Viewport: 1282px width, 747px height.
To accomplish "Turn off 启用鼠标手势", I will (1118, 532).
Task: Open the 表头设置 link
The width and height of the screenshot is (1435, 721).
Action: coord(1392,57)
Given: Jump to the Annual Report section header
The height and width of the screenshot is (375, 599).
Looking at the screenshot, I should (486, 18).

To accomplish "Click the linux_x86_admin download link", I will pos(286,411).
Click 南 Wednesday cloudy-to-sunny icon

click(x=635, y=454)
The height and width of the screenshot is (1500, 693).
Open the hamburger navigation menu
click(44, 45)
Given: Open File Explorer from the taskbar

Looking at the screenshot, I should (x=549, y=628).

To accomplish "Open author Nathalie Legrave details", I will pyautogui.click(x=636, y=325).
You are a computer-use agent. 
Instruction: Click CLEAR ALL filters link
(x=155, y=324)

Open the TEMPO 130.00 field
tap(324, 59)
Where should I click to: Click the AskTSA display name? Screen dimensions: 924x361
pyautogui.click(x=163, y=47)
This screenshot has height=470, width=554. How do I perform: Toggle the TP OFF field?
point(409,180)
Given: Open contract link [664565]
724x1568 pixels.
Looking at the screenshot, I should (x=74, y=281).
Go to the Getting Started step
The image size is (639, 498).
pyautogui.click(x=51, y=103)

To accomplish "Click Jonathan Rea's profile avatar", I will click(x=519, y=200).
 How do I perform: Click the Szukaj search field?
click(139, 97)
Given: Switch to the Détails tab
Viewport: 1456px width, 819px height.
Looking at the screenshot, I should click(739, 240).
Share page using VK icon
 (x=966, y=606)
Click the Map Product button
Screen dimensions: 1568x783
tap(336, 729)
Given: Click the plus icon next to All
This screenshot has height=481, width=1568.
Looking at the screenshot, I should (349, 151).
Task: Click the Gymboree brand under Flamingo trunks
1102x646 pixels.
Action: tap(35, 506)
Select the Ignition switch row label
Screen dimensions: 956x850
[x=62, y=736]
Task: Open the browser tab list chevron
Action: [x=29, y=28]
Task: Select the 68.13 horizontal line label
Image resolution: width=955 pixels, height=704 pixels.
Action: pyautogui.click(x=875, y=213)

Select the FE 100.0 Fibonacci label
━━━━━━━━━━━━━━━━━━━━━━━━━━━━━━
TRY IT> Go through the records and set each one down again, unchanged.

SOLUTION TO THIS PROBLEM>
Viewport: 1282px width, 747px height.
To accomplish "Turn off 启用鼠标手势", I will (1118, 532).
Task: Open the 表头设置 link
The width and height of the screenshot is (1435, 721).
Action: coord(1392,57)
Given: Jump to the Annual Report section header
The height and width of the screenshot is (375, 599).
Looking at the screenshot, I should (486, 18).

To accomplish "Click the linux_x86_admin download link", I will pos(286,411).
Click 南 Wednesday cloudy-to-sunny icon

click(x=635, y=454)
The height and width of the screenshot is (1500, 693).
Open the hamburger navigation menu
click(44, 45)
Given: Open File Explorer from the taskbar

Looking at the screenshot, I should (x=549, y=628).

To accomplish "Open author Nathalie Legrave details", I will pyautogui.click(x=636, y=325).
You are a computer-use agent. 
Instruction: Click CLEAR ALL filters link
(x=155, y=324)

Open the TEMPO 130.00 field
tap(324, 59)
Where should I click to: Click the AskTSA display name? Screen dimensions: 924x361
pyautogui.click(x=163, y=47)
This screenshot has height=470, width=554. How do I perform: Toggle the TP OFF field?
point(409,180)
Given: Open contract link [664565]
724x1568 pixels.
Looking at the screenshot, I should (x=74, y=281).
Go to the Getting Started step
The image size is (639, 498).
pyautogui.click(x=51, y=103)

To accomplish "Click Jonathan Rea's profile avatar", I will click(x=519, y=200).
 How do I perform: Click the Szukaj search field?
click(139, 97)
Given: Switch to the Détails tab
Viewport: 1456px width, 819px height.
Looking at the screenshot, I should click(739, 240).
Share page using VK icon
 (x=966, y=606)
Click the Map Product button
Screen dimensions: 1568x783
tap(336, 729)
Given: Click the plus icon next to All
This screenshot has height=481, width=1568.
Looking at the screenshot, I should (349, 151).
Task: Click the Gymboree brand under Flamingo trunks
1102x646 pixels.
Action: tap(35, 506)
Select the Ignition switch row label
Screen dimensions: 956x850
[x=62, y=736]
Task: Open the browser tab list chevron
Action: [x=29, y=28]
Task: Select the 68.13 horizontal line label
Image resolution: width=955 pixels, height=704 pixels.
Action: pyautogui.click(x=875, y=213)

Select the FE 100.0 Fibonacci label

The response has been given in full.